In my "Cordless Battery Charger" post, I mentioned that the Honda
GC-135 engine I used had cratered with just 8 hours on it.  I have
just returned from the local Northern Tools store where I picked up
a replacement engine.  Superb service.  I was on pins and needles,
afraid that I'd have a huge hassle getting this engine replaced
instead of repaired. Didn't happen.  Only slight hassle was that I
had to make two trips from Cleveland to Chattanooga.

Anyway, what I learned might be of interest to this group since
Honda is using this engine on a wide variety of low cost products
including the EN2500 Harmony generator.

When I arrived today, the Northern service mechanic had the old
engine apart.  The cam drive belt was toast and the rings had not
seated at all, hence the smoke.  Seems that Honda has a Technical
Service Bulletin on this engine.  Seems that if ordinary 10W30 or
heavier oil is used in cold weather (It was about 15 degrees out
when my engine cratered), the cam drive belt will pick up enough
heavy oil to throw it off the sprockets.  The solution is two part.
One, use 5W30 in cold weather.  Second, they have a modified timing
cover with an extra groove in it that serves as a belt guide to help
it stay on the sprockets.  The timing cover is only for "cold
weather climates" so down here in Sunny Tennessee, we don't get
'em.  I think I'm going to put this engine in my walk-in freezer and
see how it works with with 5w30 oil.

Other than this problem, this engine is sweet.  The manufacturing
engineering is amazing.  I'm going to guess that the engine assembly
is fully automated.  While obviously a throw-away engine (aluminum
rods, no bearing inserts, etc), it still has important durability
features such as an iron cylinder liner and hardface valve inserts.

From: John De Armond
Newsgroups: rec.outdoors.rv-travel
Subject: Re: Honda Engine followup
Date: Thu, 25 Jan 2001 12:44:32 -0500 wrote:
> John-
> I very curious about this engine!
> Are you saying the Al rods run right on the crank with no insert?

Yes.  That's actually fairly common with the "lawnmower class" of
small engines.

> about the little end? Nothing on the piston pin?

Didn't get a look at the small end, as the mechanic hadn't
disassembled the piston from the rod.

> How about the crank & cam? They must run in some kind of bearing, no?

→ **Written tasks**
[1] Decide whether each statement below agrees with the Honda engine post. For each, answer yes or no and quote the words of the post that decide it. (a) The cam drive belt was among the failed parts of the old engine. (b) The modified timing cover is supplied to owners in Tennessee. (c) The writer examined the small end of the rod.
[2] Copy out the part of the Honda engine post between "From: John De" and "the piston pin?", inclusive, without altering any wording.

→ **Data segment**
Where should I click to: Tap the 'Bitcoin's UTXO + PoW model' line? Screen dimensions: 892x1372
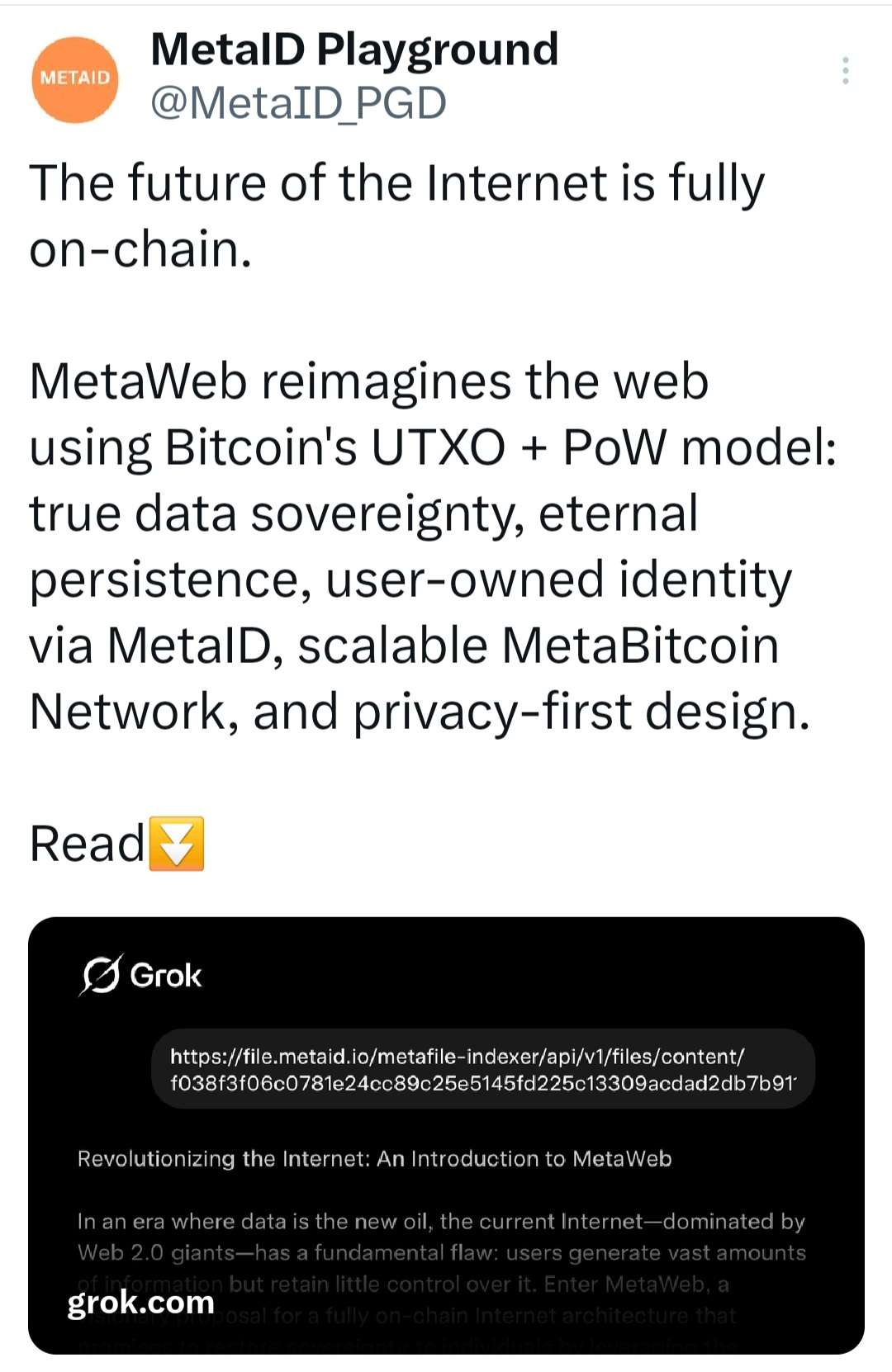pos(433,447)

→ **Answer list**
[1]
(a) Yes: "The cam drive belt was toast"
(b) No: "so down here in Sunny Tennessee, we don't get 'em."
(c) No: "Didn't get a look at the small end, as the mechanic hadn't disassembled the piston from the rod."

[2]
From: John De Armond
Newsgroups: rec.outdoors.rv-travel
Subject: Re: Honda Engine followup
Date: Thu, 25 Jan 2001 12:44:32 -0500 wrote:
> John-
> I very curious about this engine!
> Are you saying the Al rods run right on the crank with no insert?

Yes.  That's actually fairly common with the "lawnmower class" of
small engines.

> about the little end? Nothing on the piston pin?